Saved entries

● ● ●

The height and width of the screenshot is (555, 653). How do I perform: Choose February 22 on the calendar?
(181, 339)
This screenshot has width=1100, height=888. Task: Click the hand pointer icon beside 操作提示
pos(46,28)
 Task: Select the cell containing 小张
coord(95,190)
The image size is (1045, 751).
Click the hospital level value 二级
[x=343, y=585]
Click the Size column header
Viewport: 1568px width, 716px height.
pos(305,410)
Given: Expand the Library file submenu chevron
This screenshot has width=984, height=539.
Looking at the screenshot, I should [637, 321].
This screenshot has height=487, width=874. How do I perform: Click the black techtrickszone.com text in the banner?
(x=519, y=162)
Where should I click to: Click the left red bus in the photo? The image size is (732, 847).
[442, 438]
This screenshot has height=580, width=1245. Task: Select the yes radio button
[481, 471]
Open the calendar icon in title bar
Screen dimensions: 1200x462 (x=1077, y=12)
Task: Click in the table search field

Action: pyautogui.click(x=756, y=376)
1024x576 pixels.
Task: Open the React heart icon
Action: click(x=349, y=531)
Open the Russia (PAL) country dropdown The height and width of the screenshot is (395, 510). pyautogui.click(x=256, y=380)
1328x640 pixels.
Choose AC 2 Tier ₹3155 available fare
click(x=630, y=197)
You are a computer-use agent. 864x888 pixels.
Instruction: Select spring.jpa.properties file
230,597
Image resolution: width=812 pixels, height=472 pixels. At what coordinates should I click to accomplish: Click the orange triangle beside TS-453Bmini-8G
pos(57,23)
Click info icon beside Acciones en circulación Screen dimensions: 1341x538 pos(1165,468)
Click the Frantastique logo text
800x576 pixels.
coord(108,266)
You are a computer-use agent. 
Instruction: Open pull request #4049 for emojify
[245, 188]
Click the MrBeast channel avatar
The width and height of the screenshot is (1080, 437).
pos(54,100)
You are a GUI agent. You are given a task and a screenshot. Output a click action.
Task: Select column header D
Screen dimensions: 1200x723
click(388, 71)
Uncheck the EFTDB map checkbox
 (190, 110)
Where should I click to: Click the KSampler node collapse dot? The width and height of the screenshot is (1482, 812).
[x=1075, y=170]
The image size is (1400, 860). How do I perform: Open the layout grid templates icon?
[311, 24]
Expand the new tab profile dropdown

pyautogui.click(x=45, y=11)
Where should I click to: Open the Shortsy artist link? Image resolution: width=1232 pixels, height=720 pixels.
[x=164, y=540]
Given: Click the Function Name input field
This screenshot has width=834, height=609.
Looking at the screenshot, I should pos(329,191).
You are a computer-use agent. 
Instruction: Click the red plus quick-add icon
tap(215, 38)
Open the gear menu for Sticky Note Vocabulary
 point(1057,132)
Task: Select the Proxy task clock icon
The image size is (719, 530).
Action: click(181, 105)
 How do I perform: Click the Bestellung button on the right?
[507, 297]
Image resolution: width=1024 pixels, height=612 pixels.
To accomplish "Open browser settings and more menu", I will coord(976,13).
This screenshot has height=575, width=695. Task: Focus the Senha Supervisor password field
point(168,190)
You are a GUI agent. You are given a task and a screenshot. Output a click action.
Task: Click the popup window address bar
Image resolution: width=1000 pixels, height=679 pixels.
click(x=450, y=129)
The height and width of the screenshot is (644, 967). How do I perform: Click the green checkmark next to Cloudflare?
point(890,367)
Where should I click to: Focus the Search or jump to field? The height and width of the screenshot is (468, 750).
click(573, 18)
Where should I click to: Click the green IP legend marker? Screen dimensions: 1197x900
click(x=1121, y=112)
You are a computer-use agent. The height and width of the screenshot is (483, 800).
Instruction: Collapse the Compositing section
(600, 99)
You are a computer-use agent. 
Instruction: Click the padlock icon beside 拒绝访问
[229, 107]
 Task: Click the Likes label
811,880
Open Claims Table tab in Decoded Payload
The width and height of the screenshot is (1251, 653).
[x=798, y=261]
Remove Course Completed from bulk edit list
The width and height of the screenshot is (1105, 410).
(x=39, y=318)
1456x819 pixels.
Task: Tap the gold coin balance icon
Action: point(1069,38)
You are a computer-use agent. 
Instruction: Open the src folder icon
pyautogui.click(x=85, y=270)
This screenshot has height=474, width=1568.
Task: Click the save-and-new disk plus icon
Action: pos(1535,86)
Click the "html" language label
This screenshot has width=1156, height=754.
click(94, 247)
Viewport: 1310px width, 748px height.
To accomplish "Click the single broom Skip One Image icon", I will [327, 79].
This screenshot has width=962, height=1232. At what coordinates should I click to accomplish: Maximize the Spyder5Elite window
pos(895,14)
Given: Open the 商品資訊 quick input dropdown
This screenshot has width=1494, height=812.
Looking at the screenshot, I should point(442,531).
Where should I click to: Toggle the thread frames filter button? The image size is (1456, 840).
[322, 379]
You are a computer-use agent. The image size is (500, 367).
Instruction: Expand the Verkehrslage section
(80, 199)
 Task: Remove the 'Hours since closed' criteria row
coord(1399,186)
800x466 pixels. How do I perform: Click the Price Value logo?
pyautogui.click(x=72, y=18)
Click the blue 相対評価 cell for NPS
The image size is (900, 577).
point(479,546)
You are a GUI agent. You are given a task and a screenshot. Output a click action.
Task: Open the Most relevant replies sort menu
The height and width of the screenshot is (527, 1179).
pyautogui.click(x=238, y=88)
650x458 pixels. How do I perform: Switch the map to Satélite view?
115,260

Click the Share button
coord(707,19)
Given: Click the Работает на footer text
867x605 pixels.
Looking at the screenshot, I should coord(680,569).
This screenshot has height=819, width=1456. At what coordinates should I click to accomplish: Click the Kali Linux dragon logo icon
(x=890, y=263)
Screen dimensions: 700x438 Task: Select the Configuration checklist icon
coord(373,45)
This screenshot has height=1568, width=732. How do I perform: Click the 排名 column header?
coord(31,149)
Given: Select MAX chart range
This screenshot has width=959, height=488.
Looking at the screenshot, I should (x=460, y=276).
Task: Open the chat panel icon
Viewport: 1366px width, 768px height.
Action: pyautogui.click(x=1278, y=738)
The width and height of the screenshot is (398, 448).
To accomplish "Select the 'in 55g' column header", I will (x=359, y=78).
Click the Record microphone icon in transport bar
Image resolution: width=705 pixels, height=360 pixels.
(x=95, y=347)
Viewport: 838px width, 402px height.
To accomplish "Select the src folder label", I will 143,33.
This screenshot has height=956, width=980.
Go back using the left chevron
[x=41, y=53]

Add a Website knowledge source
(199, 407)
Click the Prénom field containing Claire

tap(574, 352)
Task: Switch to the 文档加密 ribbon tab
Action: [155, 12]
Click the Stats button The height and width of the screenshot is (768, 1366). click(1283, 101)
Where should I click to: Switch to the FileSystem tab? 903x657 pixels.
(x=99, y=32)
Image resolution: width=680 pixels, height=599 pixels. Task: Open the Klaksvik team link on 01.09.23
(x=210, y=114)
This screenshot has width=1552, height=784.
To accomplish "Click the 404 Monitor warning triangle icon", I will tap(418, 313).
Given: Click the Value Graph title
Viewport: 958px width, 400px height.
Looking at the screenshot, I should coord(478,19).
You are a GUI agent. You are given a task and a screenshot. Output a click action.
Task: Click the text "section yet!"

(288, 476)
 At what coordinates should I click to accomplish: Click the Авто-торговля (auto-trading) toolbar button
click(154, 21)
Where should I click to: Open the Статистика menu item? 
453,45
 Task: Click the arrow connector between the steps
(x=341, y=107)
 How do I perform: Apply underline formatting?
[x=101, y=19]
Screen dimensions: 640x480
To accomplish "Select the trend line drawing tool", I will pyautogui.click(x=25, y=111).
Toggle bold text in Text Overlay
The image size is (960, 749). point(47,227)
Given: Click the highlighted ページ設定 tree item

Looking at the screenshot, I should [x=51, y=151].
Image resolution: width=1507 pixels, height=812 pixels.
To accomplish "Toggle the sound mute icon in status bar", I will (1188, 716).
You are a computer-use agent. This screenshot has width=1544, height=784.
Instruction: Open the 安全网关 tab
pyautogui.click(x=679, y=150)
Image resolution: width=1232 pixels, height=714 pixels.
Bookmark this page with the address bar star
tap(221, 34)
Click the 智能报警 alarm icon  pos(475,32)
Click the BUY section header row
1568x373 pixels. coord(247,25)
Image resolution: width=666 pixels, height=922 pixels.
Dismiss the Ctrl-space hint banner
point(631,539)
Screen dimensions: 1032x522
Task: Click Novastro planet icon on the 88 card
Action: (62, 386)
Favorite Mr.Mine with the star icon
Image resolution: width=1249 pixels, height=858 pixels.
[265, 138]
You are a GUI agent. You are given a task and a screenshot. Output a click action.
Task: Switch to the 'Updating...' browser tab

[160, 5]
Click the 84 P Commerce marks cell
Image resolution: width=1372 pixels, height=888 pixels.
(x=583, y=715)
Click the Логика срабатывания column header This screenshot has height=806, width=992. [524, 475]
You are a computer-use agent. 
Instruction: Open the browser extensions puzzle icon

● ● ●

From the first line of the data above through the line containing "The image size is (1045, 751).", repeat each line exactly, and add nothing.

## Solution to this task:
The height and width of the screenshot is (555, 653). How do I perform: Choose February 22 on the calendar?
(181, 339)
This screenshot has width=1100, height=888. Task: Click the hand pointer icon beside 操作提示
pos(46,28)
 Task: Select the cell containing 小张
coord(95,190)
The image size is (1045, 751).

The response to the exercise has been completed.